Questi brevi episodi presenti nei film42 ci conducono a delle riflessioni sul contesto

sociale dei primi anni cinquanta. In effetti nell’Italia del dopoguerra molte giovani donne, spesso rimaste orfane o senza marito, per sfuggire alla povertà sono costrette a prostituirsi. In una società dove il valore della purezza è ancora il più importante spesso le ragazze madri incontrano grandi difficoltà a rifarsi una vita secondo la convinzione che “chi aveva peccato una volta era segnata per sempre”. Ma quello che va sottolineato è che in questi film, rispetto ai discorsi presenti nelle aule parlamentari, sulla stampa settimanale, su riviste scientifiche e giuridiche, non c’è un giudizio morale, e dunque le commedie contribuiscono a sfatare quel mito lombrosiano della prostituta come equivalente del delinquente ancora diffusa tra alcuni intellettuali negli anni cinquanta.

41 Atti Parlamentari, Senato della Repubblica, I legislatura, Discussioni, vol. IX, seduta del 16 novembre 1949, intervento di Boccassi del gruppo comunista, cit. in Sandro Bellassai, La legge del desiderio, cit., p. 27.

42 Altre commedie in cui si riscontra, sempre tra i personaggi secondari, quello della prostituta sono Peccato di

castità (1956) di Gianni Franciolini, Peppino e la nobile dama (1958) di Piero Ballerini, Nata di marzo (1958), Esterina (1959) di Carlo Lizzani, Il moralista (1959) di Giorgio Bianchi.

CAPITOLO 4

Autoaffermazione e “ribellione” nella seconda metà del decennio

Nella seconda metà del decennio aumenta la produzione di commedie e cresce anche il numero delle protagoniste femminili. Nelle tipologie più frequenti di donne rappresentate si avvertono dei mutamenti significativi sulla strada dell’emancipazione: incontriamo infatti

unruly women, giovani ribelli, donne che lavorano ma anche casalinghe.

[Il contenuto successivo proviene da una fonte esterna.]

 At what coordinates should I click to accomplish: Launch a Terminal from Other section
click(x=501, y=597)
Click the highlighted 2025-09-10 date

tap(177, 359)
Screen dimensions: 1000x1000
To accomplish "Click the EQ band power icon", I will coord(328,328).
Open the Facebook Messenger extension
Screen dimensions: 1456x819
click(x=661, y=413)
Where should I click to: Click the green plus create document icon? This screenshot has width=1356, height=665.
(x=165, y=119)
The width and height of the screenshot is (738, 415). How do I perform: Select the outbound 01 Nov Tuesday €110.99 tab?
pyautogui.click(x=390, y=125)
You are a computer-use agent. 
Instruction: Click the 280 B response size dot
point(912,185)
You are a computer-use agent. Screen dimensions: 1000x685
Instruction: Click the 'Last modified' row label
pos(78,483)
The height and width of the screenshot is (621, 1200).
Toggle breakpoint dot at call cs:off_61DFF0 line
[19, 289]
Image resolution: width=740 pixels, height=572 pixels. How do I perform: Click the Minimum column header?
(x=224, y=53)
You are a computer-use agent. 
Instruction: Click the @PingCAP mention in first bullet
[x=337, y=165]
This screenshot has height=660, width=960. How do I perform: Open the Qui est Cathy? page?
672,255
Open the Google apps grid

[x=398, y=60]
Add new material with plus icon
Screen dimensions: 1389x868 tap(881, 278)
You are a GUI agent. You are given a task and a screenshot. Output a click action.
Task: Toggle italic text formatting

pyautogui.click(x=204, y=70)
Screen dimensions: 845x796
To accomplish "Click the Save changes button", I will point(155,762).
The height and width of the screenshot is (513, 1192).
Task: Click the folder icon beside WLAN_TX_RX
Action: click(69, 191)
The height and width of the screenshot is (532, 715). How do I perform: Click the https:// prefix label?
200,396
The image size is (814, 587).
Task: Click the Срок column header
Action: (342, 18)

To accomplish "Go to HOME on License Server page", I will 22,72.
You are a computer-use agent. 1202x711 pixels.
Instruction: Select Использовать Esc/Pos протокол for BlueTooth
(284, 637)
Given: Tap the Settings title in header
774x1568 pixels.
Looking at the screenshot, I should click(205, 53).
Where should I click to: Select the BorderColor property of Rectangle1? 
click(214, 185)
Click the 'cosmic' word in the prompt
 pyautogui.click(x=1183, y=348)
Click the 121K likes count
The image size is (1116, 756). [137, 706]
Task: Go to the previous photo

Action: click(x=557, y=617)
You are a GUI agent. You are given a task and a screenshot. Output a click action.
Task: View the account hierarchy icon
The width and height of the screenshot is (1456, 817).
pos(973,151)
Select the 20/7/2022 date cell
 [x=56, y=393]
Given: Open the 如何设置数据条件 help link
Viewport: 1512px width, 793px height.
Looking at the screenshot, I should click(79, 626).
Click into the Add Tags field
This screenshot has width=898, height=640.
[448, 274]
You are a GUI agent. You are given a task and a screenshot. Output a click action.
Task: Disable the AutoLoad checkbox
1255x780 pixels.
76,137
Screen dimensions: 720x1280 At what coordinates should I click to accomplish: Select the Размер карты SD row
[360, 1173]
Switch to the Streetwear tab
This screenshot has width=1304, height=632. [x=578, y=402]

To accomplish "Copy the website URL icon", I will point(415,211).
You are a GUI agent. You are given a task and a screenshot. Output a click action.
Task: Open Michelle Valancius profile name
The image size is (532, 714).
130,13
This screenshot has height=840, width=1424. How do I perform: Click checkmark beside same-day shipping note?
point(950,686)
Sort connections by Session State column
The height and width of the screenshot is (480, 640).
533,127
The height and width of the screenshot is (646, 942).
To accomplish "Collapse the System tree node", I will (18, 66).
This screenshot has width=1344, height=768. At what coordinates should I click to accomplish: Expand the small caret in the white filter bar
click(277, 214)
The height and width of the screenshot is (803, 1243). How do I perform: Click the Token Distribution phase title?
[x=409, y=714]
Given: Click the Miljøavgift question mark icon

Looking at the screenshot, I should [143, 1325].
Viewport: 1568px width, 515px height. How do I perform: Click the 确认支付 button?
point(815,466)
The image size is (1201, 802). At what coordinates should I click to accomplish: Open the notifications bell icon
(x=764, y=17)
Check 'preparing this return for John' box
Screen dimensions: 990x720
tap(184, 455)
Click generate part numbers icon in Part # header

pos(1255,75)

Le unruly women sono donne scandalose ed eccessive in diverse sfere: nel corpo, nel modo di parlare e nel comportamento. Attraverso questi strumenti riescono ad ottenere ciò che desiderano e realizzano anche un nuovo modo di rapportarsi al maschile. Usano il corpo come riscatto, sfruttando il potere che deriva dalla propria sessualità.

Le giovani ribelli rappresentano un’altra tipologia più emancipata: la componente dell’età infatti permette loro comportamenti più indipendenti e aggiunge spesso un’ombra di inquietudine nei ritratti queste ragazze colte nel passaggio dall’adolescenza alla maturità.

Le donne che lavorano e le casalinghe sono due modelli antitetici rappresentati in questi anni. In quasi tutte le commedie le donne lavorano e a mestieri più tradizionali si alternano occupazioni più innovative. Spesso la donna che lavora è giovane mentre la donna sposata è casalinga; ma si segnalano dei casi in cui la donna continua a lavorare anche dopo il matrimonio. Il modello della casalinga è più diffusa proprio negli ultimi anni del decennio anticipando una tendenza che negli anni sessanta sarà predominante nel contesto sociale.

Fermo restando una generale conservazione dei valori dominanti in questa seconda parte degli anni cinquanta si assiste dunque ad una intensificazione dei segnali innovatori nei comportamenti femminili. Le donne iniziano un processo di autoaffermazione che passa attraverso le risorse del proprio corpo e la propria realizzazione nello studio, nel lavoro e nella famiglia.